Former US presidential security advisor Zbigniew Brzezinski once described two “vital geopolitical pivots” in Eurasia – Ukraine and Azerbaijan.
Brzenzinski also warned that the US should never allow the Eurasian “middle space” (Russia) to rebuff the West, become “an assertive single entity, and either gains control over the South or forms an alliance with the major Eastern actor.” (China).
Well done, neocons.
Azerbaijan is increasingly playing a key role in the integration of Eurasia, but there are a few hurdles slowing that progress, which outside actors could look to exploit to sow chaos. First, Azerbaijan’s current “vital geopolitical pivots.”
It is currently part of the most-used route of the Russia-to-India International North-South Transport Corridor (INSTC) and is a vital part of China’s land route to Europe. From Silk Road Briefing:
Transport routes passing through Azerbaijan at the moment are becoming increasingly attractive as the country creates conditions to ensure efficient transit as soon as possible. This is especially true as Baku Port has become a transport and logistics Caspian Sea gateway between Europe and China.

*-*-*

**Problem to work on**
Answer these questions using the text on Azerbaijan:
1. Which two places did Brzezinski call "vital geopolitical pivots" in Eurasia?
2. Azerbaijan is part of the most-used route of which transport corridor?
3. According to the Silk Road Briefing passage, what has Baku Port become?

**Information shown**

*-*-*

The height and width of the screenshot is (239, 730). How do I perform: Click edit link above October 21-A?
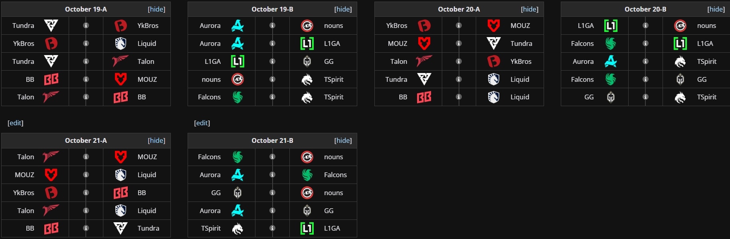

*-*-*

**The output**
1. Ukraine and Azerbaijan.
2. The Russia-to-India International North-South Transport Corridor (INSTC).
3. A transport and logistics Caspian Sea gateway between Europe and China.